Параскея послушно взяла кружку, поднесла к губам. Отвар обжёг язык, прокатился по горлу горькой, тягучей волной. По телу разлилось тепло, и она вдруг почувствовала, как расслабляются мышцы, которые были сжаты в комок все эти дни.
— Кто тебя обидел-то? — спросила вдруг лекарка, и голос её был такой же ровный, будто спрашивала о погоде. — Не говори, если не хочешь. Я не для того спрашиваю, чтоб судить. Мне б знать надо, не болен ли он чем?

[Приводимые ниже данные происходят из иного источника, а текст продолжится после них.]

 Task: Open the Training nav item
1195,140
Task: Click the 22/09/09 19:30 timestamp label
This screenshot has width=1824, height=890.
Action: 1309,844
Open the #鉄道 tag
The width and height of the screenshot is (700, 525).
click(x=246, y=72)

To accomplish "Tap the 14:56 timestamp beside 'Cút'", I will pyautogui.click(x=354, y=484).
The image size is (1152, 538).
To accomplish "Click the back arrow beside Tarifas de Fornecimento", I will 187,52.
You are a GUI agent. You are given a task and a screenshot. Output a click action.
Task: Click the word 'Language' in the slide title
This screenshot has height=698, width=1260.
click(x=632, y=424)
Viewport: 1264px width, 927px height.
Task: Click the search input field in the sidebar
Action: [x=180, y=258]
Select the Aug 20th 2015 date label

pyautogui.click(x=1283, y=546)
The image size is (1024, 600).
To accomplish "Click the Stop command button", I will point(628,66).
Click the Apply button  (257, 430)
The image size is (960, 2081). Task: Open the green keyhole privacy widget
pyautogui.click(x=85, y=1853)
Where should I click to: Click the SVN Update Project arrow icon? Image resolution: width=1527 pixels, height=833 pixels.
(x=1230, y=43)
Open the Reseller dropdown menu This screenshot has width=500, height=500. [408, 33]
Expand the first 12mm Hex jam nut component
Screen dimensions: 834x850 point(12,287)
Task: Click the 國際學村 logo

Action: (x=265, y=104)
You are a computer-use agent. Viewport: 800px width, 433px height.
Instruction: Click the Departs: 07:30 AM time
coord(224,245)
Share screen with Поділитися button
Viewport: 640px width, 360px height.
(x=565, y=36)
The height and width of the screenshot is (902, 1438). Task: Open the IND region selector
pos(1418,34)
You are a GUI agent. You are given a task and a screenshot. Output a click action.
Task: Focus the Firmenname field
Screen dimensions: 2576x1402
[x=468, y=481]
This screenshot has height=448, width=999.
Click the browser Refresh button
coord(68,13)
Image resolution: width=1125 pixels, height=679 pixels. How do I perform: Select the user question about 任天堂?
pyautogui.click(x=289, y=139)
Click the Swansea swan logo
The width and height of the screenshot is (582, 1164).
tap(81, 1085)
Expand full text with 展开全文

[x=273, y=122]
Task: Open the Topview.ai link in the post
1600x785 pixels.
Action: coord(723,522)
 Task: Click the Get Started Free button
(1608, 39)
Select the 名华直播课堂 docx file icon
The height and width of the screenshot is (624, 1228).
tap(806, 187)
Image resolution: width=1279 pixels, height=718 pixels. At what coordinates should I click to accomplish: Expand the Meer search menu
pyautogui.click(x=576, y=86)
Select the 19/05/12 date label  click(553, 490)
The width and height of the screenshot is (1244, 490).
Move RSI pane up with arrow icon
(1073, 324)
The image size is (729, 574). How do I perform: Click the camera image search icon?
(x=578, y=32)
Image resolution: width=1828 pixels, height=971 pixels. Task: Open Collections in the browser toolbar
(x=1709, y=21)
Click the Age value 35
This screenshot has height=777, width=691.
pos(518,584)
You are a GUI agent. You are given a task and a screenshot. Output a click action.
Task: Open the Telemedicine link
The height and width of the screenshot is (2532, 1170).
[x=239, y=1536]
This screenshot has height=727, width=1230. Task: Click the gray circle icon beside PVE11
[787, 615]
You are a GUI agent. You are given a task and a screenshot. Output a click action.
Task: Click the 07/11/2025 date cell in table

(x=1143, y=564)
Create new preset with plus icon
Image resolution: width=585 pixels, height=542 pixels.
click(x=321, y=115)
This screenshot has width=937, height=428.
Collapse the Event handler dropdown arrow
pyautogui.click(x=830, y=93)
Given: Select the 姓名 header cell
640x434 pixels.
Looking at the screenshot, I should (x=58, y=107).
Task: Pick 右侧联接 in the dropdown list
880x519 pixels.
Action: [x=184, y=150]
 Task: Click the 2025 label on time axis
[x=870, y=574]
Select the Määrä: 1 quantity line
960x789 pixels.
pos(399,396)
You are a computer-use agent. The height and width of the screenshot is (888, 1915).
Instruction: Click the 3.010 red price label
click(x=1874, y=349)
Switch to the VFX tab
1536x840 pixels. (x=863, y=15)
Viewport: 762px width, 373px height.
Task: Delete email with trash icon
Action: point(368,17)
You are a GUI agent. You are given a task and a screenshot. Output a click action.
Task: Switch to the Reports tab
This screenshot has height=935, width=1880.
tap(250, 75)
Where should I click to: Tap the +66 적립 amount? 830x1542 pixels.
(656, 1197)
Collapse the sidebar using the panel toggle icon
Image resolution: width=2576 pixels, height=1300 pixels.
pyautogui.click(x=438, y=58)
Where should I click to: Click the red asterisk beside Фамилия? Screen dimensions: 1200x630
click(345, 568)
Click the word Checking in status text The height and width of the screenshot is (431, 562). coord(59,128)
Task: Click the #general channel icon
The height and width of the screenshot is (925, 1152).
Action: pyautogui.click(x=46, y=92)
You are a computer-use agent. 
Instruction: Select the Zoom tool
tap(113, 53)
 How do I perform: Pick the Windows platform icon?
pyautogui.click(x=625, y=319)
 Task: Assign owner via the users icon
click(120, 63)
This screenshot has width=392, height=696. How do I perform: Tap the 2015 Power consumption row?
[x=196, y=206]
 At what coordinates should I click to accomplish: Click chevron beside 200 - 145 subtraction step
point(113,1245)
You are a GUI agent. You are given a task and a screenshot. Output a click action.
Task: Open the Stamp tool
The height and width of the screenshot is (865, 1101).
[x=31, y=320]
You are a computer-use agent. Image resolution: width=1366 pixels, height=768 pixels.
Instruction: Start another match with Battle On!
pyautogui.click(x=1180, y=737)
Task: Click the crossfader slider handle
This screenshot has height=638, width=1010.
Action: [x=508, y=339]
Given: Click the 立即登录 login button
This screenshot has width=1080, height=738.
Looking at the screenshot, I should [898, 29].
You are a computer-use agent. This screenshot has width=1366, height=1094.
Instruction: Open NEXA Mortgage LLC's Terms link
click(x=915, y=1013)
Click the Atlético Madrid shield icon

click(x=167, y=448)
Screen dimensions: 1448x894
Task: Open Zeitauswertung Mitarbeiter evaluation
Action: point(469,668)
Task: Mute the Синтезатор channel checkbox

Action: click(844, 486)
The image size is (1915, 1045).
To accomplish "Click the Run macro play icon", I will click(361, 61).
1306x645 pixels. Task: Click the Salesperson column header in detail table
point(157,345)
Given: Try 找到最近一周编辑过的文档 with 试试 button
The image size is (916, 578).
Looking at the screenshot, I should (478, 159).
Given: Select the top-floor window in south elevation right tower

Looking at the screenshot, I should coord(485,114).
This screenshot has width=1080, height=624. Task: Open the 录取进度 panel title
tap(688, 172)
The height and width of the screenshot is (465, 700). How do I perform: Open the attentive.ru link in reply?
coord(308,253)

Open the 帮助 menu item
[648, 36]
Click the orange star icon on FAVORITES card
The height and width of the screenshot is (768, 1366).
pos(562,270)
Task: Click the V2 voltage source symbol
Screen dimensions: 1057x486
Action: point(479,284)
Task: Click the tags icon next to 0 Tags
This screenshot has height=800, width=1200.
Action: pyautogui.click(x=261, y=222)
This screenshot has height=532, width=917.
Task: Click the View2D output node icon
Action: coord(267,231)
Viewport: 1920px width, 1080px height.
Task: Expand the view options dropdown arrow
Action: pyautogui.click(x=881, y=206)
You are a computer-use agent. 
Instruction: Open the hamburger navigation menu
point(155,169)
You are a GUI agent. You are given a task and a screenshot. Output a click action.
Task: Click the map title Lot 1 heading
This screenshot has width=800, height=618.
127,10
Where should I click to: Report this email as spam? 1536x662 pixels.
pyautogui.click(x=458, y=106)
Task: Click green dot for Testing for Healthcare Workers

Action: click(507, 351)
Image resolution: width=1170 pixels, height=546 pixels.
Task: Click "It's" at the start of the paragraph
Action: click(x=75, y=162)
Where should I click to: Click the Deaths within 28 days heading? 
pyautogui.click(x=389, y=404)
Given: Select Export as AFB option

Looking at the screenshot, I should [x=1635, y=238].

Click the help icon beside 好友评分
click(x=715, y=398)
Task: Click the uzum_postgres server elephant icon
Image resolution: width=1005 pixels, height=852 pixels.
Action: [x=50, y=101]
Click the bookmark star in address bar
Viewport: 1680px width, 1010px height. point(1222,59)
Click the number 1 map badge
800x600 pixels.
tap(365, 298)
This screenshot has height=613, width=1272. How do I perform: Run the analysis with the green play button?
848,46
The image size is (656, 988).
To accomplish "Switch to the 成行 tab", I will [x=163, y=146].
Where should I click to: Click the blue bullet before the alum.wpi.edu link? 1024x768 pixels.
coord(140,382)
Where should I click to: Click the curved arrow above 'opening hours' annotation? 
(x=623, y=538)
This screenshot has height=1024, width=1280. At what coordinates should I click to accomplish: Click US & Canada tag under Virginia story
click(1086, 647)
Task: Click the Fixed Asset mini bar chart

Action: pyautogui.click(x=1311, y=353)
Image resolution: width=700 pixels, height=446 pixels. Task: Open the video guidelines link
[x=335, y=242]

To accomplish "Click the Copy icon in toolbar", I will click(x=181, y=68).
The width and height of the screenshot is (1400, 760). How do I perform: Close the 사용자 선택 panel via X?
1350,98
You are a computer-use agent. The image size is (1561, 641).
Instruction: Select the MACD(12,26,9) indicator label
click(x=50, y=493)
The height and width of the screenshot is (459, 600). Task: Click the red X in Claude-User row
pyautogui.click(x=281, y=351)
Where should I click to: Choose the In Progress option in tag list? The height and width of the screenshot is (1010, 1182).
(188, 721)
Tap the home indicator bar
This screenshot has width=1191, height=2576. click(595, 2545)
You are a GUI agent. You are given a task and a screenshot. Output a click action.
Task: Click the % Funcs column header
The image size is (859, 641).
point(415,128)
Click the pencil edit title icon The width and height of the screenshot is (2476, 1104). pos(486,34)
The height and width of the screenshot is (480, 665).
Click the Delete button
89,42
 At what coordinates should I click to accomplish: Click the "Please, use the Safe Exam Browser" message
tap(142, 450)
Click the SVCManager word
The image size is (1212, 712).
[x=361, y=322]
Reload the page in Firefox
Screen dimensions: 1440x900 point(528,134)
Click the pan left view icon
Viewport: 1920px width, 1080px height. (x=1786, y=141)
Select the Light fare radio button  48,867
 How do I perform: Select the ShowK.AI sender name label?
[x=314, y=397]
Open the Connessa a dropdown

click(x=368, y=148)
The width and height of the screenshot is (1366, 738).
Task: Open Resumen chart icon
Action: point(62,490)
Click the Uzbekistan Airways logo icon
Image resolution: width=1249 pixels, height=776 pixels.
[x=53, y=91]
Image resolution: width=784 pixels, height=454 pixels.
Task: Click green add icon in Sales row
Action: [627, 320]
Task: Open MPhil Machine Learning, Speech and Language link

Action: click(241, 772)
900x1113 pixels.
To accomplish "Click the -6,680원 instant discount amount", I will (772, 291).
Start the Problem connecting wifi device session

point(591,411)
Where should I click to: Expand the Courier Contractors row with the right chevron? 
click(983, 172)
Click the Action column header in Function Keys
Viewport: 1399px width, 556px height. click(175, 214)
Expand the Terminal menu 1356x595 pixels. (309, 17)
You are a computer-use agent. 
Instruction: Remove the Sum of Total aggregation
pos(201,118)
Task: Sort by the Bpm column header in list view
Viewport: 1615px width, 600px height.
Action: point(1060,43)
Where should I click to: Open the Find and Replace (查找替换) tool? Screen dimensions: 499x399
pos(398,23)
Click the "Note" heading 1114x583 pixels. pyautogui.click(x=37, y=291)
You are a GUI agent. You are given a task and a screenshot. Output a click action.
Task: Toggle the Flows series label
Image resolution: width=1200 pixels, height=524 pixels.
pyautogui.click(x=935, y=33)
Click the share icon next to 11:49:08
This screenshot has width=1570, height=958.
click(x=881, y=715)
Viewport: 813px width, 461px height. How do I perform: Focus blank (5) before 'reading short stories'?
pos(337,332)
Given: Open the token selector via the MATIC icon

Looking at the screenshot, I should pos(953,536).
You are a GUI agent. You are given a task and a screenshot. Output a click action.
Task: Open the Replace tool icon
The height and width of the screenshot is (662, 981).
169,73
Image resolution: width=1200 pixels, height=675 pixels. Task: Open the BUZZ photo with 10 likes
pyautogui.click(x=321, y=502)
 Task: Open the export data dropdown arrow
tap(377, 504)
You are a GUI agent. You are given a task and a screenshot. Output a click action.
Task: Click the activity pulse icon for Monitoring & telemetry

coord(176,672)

Параскея вздрогнула, сжала кружку так, что пальцы побелели. В груди поднялось что-то горячее, злое, и она ответила — тихо, глядя в стену, туда, где в щель между брёвнами пробивался серый утренний свет:
— Не могу, не скажу. Здоров он.
А потом что-то взыграло в ней, взбеленилось, вырвалось наружу, и она добавила, чувствуя, как голос срывается на крик:
— А может, и не обидел! Может, я сама, может, хотела! Откуда вам знать?
Она замолчала, тяжело дыша, и вдруг поняла, что сказала это не лекарке — себе. Себе, которая все эти дни корила себя, искала вину в себе, спрашивала: почему ты пошла одна? Почему не закричала громче? Почему не толкалась ещё сильнее? Лекарка помолчала. Потом кивнула — медленно, словно что-то решая для себя.
— Кто сам хотел, тот по-другому приходит, девонька. — Голос её был твёрдым, но без жестокости. — По-другому смотрит, по-другому говорит. Не так, как ты. Ты не бойся, девонька. Завтра всё кончится. А там… живи дальше. Забудь, как страшный сон.
— Забыть? — Параскея горько усмехнулась, и усмешка вышла кривая, жалкая. — Разве такое забудешь?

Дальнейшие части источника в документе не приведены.